Basically if on the client I have one file
browserifyTest.coffee
test = () ->
alert 'Hello'
I want to be able to access this test function in another file
test.coffee
Template.profileEdit.rendered = ->
$ ->
setPaddingIfMenuOpen()
test()
How can I do this in Meteor without using globals?
Meteor wraps all the code in a module (function(){...your code...})() for every file we create. If you want to export something out of your js file (module), make it a global. i.e don't use var with the variable name you want to export and it'll be accessible in all files which get included after this module. Keep in mind the order in which meteor includes js files http://docs.meteor.com/#structuringyourapp
I don't think you can do this without using globals. Meteor wraps code in js files in SEF (self executing function) expressions, and exports api is available for packages only. What problem do you exactly have with globals?

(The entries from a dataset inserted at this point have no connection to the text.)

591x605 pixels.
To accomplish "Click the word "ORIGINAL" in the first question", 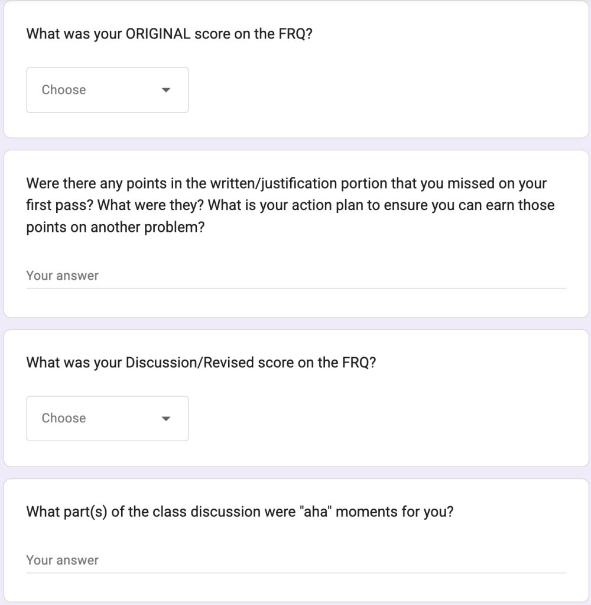I will click(157, 33).
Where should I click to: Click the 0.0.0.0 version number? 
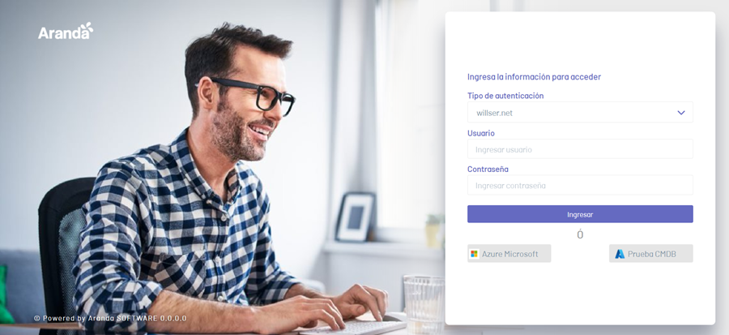[x=173, y=318]
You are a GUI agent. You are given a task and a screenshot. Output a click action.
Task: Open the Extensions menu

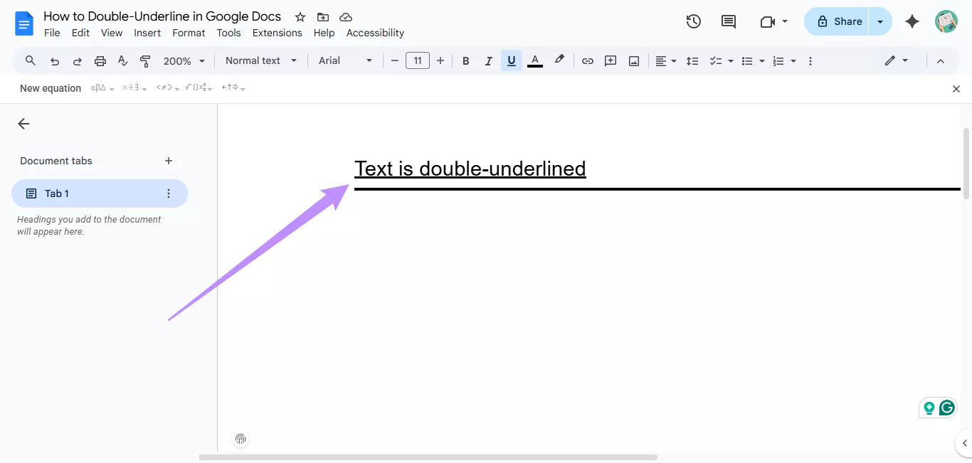tap(277, 33)
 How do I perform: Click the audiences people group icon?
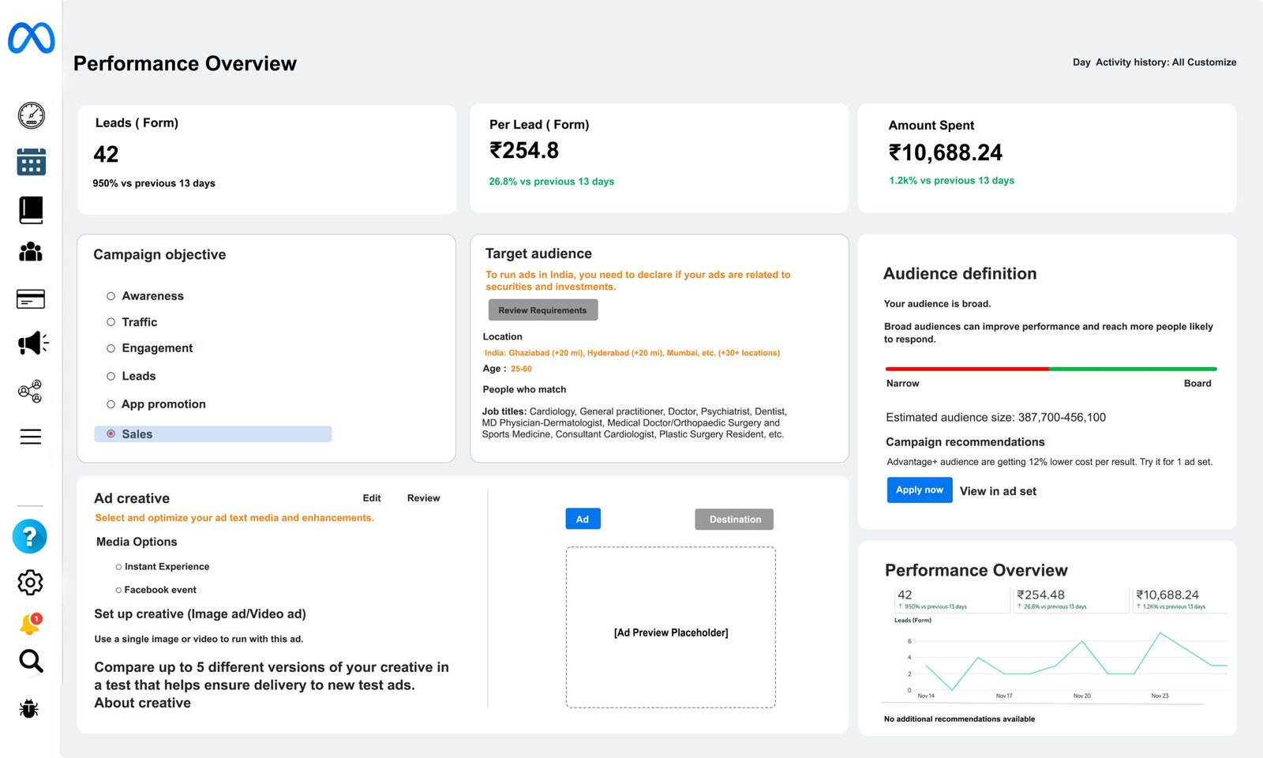point(31,252)
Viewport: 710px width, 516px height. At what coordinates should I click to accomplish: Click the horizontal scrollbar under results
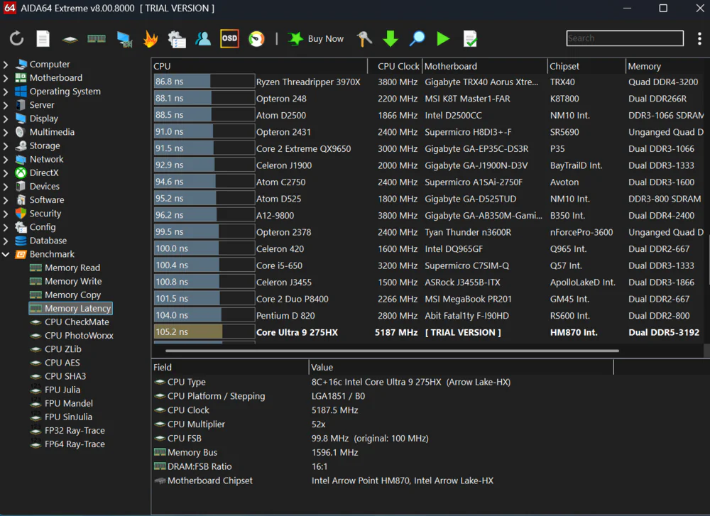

I've worked with fairly large Meteor projects and while using a global object to keep my global helpers namespaces, I never had any issues with this approach of accessing functions/data from one file in other files.
You can use a local package, which is just like a normal Meteor package but used only in your app.
If the package proves to be useful in other apps, you may even publish it on atmosphere.
I suggest you read the WIP section "Writing Packages" of the Meteor docs, but expect breaking changes in coming weeks as Meteor 0.9 will include the final Package API, which is going to be slightly different.
http://docs.meteor.com/#writingpackages
Basically, you need to create a package directory (my-package) and put it under /packages.
Then you need a package description file which needs to be named package.js at the root of your package.
/packages/my-package/package.js
Package.describe({
summary:"Provides test"
});
Package.on_use(function(api){
api.use(["underscore","jquery"],"client");
api.add_files("client/lib/test.js","client");
// api.export is what you've been looking for all along !
api.export("Test","client");
});
Usually I try to mimic the Meteor application structure in my package so that's why I'd put test.js under my-package/client/lib/test.js : it's a utility function residing in the client.
/packages/my-package/client/lib/test.js
Test={
test:function(){
alert("Hello !");
}
};
Another package convention is to declare a package-global object containing everything public and then exporting this single object so the app can access it.
The variables you export NEED to be package-global so don't forget to remove the var keyword when declaring them : package scope is just like regular meteor app scope.
Last but not least, don't forget to meteor add your package :
meteor add my-package
And you will be able to use Test.test in the client without polluting the global namespace.
EDIT due to second question posted in the comments.
Suppose now you want to use NPM modules in your package.
I'll use momentjs as an example because it's simple yet interesting enough.
First you need to call Npm.depends in package.js, we'll depend on the latest version of momentjs :
/packages/my-moment-package/package.js
Package.describe({
summary:"Yet another moment packaged for Meteor"
});
Npm.depends({
"moment":"2.7.0"
});
Package.on_use(function(api){
api.add_files("server/lib/moment.js");
api.export("moment","server");
});
Then you can use Npm.require in your server side code just like this :
/packages/my-moment-package/server/moment.js
moment=Npm.require("moment");
A real moment package would also export moment in the client by loading the client side version of momentjs.
You can use the atmosphere npm package http://atmospherejs.com/package/npm which lets you use directly NPM packages in your server code without the need of wrapping them in a Meteor package first.
Of course if a specific NPM package has been converted to Meteor and is well supported on atmosphere you should use it.